Nach einer schweren Krankheit wagt Swaantje Taube den Neuanfang

Eineinhalb Jahre ist das jetzt her, und für Swaantje Taube ist es immer noch ein Wunder, dass sie überlebt hat. Sie spricht offen darüber, ihr ist es wichtig, anderen Mut zu machen. Als sie das erste Mal bei Instagram über ihre Erkrankung, Haarausfall und Brustaufbau schreibt, sind die Reaktionen überwältigend. Sie hat sich verändert, ihr ganzes Leben hat sich verändert. Sie hat aufgehört, ihr ganzes Leben planen zu wollen, denkt in kleinen Schritten.

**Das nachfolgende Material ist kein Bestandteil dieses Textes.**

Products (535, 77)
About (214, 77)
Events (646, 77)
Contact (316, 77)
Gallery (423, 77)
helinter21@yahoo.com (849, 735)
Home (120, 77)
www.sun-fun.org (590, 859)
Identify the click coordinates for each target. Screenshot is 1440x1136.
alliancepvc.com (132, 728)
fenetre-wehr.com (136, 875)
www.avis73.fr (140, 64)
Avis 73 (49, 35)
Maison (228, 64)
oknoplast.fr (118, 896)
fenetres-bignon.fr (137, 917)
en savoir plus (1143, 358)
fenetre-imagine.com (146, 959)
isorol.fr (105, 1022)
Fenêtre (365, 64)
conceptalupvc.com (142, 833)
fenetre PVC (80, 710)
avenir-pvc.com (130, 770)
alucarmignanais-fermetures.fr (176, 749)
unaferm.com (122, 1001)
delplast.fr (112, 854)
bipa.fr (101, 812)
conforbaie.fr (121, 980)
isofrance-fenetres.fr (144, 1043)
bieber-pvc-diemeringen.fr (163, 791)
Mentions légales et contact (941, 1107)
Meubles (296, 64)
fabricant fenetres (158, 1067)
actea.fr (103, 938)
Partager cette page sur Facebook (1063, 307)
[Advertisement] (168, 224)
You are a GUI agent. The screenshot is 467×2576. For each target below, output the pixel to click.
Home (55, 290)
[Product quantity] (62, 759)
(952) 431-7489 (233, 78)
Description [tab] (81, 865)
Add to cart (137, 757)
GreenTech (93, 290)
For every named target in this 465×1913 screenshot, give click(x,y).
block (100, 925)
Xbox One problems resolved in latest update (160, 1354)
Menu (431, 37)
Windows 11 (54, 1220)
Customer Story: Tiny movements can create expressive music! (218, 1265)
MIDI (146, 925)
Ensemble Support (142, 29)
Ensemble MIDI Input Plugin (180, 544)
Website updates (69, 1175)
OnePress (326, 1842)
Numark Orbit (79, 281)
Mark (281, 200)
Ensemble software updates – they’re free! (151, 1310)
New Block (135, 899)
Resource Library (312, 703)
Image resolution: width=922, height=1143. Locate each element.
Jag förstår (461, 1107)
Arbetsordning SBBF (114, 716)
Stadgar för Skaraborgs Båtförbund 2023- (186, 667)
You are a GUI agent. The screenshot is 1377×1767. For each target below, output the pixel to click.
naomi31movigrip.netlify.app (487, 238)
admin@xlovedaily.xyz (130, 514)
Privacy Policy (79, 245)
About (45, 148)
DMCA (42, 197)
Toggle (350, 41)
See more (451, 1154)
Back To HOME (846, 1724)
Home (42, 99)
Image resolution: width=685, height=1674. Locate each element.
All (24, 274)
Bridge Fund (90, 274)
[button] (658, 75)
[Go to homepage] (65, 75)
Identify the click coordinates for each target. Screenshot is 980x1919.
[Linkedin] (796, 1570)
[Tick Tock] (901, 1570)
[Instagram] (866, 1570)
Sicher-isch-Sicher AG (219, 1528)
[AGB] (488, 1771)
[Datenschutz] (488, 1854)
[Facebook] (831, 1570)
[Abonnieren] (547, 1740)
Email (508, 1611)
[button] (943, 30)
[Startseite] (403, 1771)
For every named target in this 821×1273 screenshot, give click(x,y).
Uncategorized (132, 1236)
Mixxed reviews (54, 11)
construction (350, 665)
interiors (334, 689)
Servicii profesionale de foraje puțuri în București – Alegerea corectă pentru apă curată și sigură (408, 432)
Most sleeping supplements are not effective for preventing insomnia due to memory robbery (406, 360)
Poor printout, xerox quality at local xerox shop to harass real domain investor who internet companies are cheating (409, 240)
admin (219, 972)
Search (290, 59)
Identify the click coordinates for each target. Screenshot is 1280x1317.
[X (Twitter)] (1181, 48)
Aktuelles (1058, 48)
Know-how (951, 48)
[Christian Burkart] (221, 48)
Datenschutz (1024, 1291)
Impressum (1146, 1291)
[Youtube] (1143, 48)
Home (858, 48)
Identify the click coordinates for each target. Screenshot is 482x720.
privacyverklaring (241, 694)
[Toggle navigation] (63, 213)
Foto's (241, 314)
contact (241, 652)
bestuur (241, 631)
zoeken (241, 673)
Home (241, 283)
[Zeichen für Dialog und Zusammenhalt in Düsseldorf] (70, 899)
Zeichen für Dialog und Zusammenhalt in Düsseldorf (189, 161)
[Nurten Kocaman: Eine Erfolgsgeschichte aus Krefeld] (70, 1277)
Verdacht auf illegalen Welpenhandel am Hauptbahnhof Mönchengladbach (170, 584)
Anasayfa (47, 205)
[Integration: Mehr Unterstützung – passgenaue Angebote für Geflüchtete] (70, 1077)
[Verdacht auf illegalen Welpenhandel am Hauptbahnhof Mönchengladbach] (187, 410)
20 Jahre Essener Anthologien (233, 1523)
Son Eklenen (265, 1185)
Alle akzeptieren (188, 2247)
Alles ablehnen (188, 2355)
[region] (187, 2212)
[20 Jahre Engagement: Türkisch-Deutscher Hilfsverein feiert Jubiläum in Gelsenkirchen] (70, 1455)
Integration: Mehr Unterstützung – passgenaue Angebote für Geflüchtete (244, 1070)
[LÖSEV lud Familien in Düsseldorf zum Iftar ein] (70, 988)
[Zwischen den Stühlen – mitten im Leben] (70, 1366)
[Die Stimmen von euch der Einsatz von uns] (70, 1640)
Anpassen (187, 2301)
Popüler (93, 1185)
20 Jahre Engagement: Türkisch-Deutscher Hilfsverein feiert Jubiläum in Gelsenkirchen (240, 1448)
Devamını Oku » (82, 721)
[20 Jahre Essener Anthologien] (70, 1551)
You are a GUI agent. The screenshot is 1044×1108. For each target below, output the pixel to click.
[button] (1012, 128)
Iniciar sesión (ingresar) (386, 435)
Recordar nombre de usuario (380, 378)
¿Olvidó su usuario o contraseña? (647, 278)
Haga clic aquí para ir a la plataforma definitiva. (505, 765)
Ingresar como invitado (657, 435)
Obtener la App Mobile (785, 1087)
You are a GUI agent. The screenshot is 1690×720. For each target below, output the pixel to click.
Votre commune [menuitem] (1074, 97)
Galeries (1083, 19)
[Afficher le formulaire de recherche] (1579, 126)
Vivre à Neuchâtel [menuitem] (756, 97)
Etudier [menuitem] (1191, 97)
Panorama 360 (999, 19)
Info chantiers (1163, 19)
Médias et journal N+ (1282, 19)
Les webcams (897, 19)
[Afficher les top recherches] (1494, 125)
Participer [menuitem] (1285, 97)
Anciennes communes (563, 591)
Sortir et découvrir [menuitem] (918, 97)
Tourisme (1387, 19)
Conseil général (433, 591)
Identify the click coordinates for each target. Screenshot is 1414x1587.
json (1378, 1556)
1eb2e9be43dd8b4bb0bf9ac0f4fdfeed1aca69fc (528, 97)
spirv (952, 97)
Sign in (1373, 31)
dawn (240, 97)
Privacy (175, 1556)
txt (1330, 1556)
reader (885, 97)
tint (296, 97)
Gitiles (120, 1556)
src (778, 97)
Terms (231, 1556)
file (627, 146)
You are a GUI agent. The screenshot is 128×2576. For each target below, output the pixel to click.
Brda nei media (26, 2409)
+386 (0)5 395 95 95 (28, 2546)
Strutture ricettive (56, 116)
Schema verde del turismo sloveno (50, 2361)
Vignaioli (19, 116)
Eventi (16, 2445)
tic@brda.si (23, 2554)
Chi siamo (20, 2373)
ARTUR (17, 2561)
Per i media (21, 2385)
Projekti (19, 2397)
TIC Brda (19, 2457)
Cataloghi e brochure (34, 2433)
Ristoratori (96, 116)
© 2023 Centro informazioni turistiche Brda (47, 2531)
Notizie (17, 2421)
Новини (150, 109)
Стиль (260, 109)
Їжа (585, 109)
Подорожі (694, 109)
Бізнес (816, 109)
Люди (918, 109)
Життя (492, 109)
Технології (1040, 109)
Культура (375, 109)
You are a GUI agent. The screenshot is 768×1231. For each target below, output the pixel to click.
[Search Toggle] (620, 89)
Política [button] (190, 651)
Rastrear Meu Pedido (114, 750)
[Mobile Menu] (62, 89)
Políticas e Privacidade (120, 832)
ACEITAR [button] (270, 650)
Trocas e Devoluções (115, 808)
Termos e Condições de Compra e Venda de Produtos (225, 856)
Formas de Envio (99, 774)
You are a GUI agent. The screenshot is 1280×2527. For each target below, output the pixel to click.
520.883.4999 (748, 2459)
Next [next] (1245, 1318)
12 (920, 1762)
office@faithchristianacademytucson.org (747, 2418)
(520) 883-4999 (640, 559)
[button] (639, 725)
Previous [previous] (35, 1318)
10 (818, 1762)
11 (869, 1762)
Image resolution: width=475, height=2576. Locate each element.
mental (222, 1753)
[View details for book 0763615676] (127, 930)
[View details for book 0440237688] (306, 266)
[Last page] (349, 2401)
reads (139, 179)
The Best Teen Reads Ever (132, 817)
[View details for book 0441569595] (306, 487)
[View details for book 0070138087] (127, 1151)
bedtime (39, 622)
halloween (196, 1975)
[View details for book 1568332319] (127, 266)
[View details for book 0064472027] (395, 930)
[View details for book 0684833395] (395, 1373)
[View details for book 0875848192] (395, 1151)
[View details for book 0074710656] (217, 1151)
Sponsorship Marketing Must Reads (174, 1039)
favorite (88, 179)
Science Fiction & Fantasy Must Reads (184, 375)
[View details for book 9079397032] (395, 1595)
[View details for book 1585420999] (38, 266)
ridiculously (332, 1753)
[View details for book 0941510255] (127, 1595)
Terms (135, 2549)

Carpe diem, nutze den Tag. Das ist ihr Motto. „Während der Krankheit ist mir immer mehr bewusst geworden, was ich danach machen möchte“, sagt Swaantje. Auch wenn sie ihren Job als Anwältin immer geliebt habe – irgendwie scheint es Zeit für einen Neuanfang zu sein. „Während der Arbeit an dem Online-Shop habe ich gemerkt, wie sehr mich Mode interessiert – und dass ich mich damit mehr beschäftigen möchte“, so Swaantje. Ihre Schwester Katja hat schon immer von einer eigenen Modelinie geträumt, jetzt tut es auch Swaantje. Zuerst erscheint es den beiden wie eine fixe Idee, doch dann überlegen sie immer öfter, wie man das aufziehen könnte. Welche Teile sie ins Sortiment mit aufnehmen würden, welche Stoffe sie nehmen würden und wo sie fertigen lassen würden. Auch wenn sie hin und her überlegen, im Herz steht die Entscheidung lange fest, bevor sie diese auch rational fällen. Sie wagen es. Anfang des Jahres ist die erste Kollektion von KajSaj erschienen, bestehend aus mehreren Strickmodellen und Blusen.

„Am Ende wird alles gut sein. Wenn es nicht in Ordnung ist, ist es nicht das Ende.“ Auch das ist so ein Zitat von Lennon. Aber es passt nur halb. Denn auch wenn alles gut ist: Am Ende sind Katja und Swaantje noch nicht. Sie fangen gerade erst an.